I had no idea what kind of grief I would be getting for this. Apparently (and I never knew this until after I sold it), the Horn-Of-Plenty was a 1200-year-old heirloom, bought from some hard-up Druid in the English Midlands forty-odd generations ago. According to the Department of Agriculture, it is one of six extant, scientifically proven
Cornucopiae in the world today and the only one not currently owned by Horn Hobbyist and Hoarder
Rue McClanahan.
That's what I
didn't know when I cut the deal online. What I did know about this particular Horn-Of-Plenty was that it dispensed cooking oil. Not wine, not beer, not balsamic vinegar, Uranium-238, frankincense, myrrh, or any other substance that we could sell out the back door of the apartment for a decent profit.
Cooking oil. Now if we were in the restaurant business, we might have some use for a bottomless, inexhaustible supply of cooking oil. But we're not. In fact, the Wife and I have been so on-the-go in recent weeks that we've had to eat out or order in most of our meals. And what we do eat, we're not going to cook up in corn oil, which is what this Horn-Of-Plenty has been serving up ever since the economy went to shit in '01. Back in 1999, during the dotcom boom, the Horn was running over with extra virgin olive oil a lot healthier and better-tasting oil than the cheap Mazola we're getting these days.
Granted an infinite supply of
anything is nice to have.

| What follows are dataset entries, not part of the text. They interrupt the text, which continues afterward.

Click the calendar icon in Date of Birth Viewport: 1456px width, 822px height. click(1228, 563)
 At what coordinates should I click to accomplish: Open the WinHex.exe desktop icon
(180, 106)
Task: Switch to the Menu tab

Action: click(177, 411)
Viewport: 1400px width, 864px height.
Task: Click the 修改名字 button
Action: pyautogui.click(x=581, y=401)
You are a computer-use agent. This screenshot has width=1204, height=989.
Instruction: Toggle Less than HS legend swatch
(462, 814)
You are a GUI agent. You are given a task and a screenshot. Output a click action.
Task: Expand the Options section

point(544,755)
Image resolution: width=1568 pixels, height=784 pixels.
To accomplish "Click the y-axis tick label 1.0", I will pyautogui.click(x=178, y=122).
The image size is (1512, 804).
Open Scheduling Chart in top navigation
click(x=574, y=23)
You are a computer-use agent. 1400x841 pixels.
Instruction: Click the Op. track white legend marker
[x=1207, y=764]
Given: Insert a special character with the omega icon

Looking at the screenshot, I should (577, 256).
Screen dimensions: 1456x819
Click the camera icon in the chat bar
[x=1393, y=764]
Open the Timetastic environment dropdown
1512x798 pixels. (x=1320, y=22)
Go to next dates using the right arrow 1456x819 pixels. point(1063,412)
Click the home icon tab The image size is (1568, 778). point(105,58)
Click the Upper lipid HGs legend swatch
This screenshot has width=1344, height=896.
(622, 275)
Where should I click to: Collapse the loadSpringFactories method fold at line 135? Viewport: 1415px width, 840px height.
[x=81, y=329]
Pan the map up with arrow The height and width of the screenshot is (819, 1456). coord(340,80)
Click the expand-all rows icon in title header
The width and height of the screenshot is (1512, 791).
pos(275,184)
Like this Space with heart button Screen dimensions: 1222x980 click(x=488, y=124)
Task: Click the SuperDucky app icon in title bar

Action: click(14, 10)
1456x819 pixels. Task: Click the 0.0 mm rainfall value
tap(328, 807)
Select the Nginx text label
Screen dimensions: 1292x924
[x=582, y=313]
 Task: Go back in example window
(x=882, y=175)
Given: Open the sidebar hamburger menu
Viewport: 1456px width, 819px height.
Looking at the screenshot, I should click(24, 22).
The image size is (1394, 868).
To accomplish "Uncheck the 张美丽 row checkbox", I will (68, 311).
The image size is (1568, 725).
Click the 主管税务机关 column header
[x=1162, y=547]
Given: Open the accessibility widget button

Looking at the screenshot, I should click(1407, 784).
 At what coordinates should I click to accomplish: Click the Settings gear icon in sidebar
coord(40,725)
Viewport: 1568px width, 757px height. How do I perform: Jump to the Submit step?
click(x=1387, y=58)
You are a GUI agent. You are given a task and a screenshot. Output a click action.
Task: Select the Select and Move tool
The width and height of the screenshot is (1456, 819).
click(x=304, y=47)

Granted, granted, fine. Score a point for the Wife on that. But that is only half the issue: we simply don't use the Horn-Of-Plenty enough to justify the inconvenience of keeping it in the apartment. I mean, it's three feet long from rim to point, it won't fit in any of the cabinets, and it leaks
everywhere. You have to lay it flat on the kitchen counter
just so, or it will dribble out cooking oil until you fix it. The Wife tried hanging it from the ceiling last year, just before we went to bed, and overnight it literally flooded the apartment. I woke up at 4 a.m. to go to the bathroom, and I found myself ankle deep in corn oil. And don't even try slapping a lid on it or stopping it up with paper towels: it will back up and blow like a fire hose.
Simply not worth the hassle, I say, even knowing what I know now about that Horn-Of-Plenty's historical and sentimental value. Look I've got two ALDS games to watch tonight on the new flat-panel, and an assload of firecrackers to light and throw out into the street between innings. And sooner or later the Wife will come around to my thinking here. She doesn't always, but this time she will because deep down she knows I'm right. All it will take is one episode of
Gilmore Girls in HD, and she'll be speaking to me again. I guarantee it.